The primary test case for this analysis was a male and female couple, both age 65. Tests for other age combinations of retired couples and for single retirees of various ages confirm this ranking of the efficiency of different withdrawal strategies. The Mortality Updating Failure approach was the most efficient approach for retirees ranging from age 60 to age 80 for males, females, and joint couples (male and female assumed to be the same age). Constant Dollar was the least efficient. The difference in the efficiency of the approaches, however, decreased at older ages (Exhibit 2).
To guide investors and advisors on what “levers” they should use for the Mortality Updating Failure approach, we reviewed the results for the different test combinations (male/female/joint, and ages 60/65/70/75/80). For couples 70 and younger, we suggest that they use a distribution period in which they have a 10% chance of outliving. For couples older than 70, we suggest a probability of 25%. Once that period is determined, retirees should generally withdraw an amount that has a 50% probability of failure.
The initial withdrawal percentages as a percentage of the portfolio balance for the 40% equity portfolios are included in Exhibit 3.
A Better Way
This paper introduced a framework to determine the efficiency of withdrawal strategies based on “perfect information.” WER measures the percentage of what was feasible given perfect foresight that the withdrawal strategy in question captures. We tested WER across five strategies through simulation analysis. The results suggest that the method employed by many practitioners, in which a constant real-dollar amount is withdrawn from the portfolio until it “fails,” was often the least efficient approach to maximizing lifetime income for a retiree.

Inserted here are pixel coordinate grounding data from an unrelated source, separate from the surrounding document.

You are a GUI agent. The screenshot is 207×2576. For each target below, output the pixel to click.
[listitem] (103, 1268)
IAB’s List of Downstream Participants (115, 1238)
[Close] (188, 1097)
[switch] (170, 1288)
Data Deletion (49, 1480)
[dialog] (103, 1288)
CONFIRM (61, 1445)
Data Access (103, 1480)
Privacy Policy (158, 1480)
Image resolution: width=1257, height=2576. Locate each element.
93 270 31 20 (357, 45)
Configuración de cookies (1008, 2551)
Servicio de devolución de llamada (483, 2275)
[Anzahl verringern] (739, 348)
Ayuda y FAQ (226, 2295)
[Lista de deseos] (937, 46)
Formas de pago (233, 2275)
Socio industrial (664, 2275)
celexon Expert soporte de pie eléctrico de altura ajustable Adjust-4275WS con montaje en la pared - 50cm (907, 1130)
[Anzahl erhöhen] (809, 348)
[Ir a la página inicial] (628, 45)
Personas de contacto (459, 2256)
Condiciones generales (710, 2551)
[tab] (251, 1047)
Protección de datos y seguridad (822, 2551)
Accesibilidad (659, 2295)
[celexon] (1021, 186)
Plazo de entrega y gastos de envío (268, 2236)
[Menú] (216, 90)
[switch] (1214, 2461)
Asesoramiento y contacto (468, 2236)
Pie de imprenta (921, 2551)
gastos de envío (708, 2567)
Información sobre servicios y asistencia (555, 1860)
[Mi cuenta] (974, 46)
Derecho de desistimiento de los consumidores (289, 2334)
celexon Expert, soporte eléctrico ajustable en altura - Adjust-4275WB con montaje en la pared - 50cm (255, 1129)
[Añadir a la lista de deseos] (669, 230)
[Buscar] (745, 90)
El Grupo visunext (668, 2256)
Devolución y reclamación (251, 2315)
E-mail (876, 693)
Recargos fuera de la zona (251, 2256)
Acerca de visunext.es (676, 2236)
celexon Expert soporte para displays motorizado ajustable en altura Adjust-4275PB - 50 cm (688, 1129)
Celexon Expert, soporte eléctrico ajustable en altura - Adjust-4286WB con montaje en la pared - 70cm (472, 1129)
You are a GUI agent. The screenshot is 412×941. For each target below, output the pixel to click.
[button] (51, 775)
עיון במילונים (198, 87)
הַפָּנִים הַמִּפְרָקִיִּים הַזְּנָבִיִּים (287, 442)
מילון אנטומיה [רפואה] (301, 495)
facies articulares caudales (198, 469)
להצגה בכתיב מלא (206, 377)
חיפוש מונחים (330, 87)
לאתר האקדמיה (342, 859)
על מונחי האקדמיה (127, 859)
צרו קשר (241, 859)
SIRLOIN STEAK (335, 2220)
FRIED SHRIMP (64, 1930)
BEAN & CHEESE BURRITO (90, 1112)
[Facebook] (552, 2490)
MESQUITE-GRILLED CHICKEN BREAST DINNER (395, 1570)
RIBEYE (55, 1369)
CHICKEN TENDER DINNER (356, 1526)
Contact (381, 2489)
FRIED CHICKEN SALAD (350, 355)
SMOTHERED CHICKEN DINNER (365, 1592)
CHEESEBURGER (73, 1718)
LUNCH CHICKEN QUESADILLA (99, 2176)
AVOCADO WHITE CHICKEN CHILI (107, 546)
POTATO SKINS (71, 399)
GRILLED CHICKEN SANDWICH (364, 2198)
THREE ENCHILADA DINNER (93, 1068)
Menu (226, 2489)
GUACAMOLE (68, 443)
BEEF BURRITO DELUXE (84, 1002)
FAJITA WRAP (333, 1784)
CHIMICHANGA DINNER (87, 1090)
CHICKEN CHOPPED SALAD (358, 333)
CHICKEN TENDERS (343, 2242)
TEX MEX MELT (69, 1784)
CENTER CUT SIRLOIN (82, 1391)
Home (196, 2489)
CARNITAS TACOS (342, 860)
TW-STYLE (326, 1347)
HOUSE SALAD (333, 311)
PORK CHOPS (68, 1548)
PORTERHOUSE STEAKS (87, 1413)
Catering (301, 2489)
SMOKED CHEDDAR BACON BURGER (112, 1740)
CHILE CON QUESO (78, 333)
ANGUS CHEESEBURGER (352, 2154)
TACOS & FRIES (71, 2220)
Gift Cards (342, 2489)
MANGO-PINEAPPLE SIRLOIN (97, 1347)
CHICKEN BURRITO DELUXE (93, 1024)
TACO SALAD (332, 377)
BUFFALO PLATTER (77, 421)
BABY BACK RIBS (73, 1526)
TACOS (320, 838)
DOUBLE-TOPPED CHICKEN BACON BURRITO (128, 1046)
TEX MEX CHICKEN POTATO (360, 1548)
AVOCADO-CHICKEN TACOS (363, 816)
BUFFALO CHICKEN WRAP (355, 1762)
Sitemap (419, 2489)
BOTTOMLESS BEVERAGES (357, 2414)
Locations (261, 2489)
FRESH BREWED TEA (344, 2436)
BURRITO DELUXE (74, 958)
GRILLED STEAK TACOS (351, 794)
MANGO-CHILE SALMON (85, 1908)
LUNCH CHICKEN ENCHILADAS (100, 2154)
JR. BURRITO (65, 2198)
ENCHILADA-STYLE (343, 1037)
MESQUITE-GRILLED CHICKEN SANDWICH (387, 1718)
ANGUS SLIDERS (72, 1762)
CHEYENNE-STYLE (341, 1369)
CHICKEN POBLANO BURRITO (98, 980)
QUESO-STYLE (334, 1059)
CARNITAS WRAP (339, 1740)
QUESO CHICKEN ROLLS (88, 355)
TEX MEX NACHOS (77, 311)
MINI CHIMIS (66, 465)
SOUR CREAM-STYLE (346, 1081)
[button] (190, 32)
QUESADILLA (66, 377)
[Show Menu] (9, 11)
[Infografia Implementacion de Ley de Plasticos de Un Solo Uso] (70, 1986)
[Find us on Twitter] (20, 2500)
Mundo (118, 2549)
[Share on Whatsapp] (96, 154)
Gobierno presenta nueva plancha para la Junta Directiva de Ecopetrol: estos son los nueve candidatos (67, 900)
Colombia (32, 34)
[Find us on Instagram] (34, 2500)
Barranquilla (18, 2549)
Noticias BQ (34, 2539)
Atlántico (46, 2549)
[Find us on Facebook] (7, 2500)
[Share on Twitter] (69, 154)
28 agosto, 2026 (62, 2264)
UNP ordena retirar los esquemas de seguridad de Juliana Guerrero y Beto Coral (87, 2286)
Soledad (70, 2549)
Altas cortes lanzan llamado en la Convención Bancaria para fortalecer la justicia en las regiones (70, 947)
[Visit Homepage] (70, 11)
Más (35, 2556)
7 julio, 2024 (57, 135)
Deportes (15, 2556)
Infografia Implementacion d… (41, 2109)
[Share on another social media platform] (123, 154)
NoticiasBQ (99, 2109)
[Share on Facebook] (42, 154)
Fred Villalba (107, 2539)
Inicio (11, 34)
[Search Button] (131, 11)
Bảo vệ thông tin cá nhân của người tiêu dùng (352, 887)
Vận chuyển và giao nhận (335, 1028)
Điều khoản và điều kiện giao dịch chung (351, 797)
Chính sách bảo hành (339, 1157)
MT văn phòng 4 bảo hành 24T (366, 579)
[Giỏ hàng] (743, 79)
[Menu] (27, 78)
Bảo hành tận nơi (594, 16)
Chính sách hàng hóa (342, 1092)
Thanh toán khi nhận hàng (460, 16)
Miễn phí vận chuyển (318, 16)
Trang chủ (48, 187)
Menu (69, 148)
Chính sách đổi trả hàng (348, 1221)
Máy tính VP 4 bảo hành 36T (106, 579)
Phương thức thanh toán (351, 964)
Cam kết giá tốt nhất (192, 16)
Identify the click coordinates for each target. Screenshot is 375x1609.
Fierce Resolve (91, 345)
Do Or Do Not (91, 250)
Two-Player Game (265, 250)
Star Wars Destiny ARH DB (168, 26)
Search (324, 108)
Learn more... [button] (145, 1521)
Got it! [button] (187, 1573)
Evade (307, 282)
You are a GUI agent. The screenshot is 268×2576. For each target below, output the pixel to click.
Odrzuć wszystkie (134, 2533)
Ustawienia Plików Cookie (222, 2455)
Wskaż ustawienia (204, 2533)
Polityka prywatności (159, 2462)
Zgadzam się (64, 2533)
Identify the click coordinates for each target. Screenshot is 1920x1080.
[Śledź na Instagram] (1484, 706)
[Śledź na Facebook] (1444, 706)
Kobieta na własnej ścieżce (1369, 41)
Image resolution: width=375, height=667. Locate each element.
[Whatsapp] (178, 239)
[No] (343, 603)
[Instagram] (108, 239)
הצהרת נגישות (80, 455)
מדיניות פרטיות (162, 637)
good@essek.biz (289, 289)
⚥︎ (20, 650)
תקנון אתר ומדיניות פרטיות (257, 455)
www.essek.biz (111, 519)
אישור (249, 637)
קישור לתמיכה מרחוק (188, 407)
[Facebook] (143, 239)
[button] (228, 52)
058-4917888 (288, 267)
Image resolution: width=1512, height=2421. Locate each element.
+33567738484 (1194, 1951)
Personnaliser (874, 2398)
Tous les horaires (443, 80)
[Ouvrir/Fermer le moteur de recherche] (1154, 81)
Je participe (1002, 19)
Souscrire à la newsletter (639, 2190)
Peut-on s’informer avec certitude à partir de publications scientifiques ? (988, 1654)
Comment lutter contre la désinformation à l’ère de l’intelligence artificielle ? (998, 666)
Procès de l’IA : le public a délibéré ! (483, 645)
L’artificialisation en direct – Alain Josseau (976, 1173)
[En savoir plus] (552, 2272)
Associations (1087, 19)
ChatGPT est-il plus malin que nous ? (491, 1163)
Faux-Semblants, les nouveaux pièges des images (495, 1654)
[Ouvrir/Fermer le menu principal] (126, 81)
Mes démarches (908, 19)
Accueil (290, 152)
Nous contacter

The optimal withdrawal strategy points to approaches that incorporate mortality probability. In our study, the projected distribution period was updated based on the mortality experience of the retirees, and the withdrawal percentage was determined based on maintaining constant probability of failure. This approach best replicates how a financial planner should determine the available income from a portfolio for each year during retirement. As a practical matter, for retirees who can’t replicate these results, the RMD Method emerges as a reasonable alternative to the more common Constant Dollar and Endowment strategies.
This article is based on a longer research paper by the authors, titled “Optimal Withdrawal Strategy for Retirement Income Portfolios,” which is available on the Morningstar corporate website.
Bengen, William P. (1994), “Determining Withdrawal Rates Using Historical Data,” Journal of Financial Planning, vol. 7, no. 1 (January): 14–24.
Milevsky, M. A. and Robinson, C. (2005), “A Sustainable Spending Rate without Simulation,” Financial Analysts Journal, vol. 61, No.6.
Williams, Duncan and Finke, Michael S. (2011), “Determining Optimal Withdrawal Rates: An Economic Approach,” The Retirement Management Journal, vol. 1, no.2.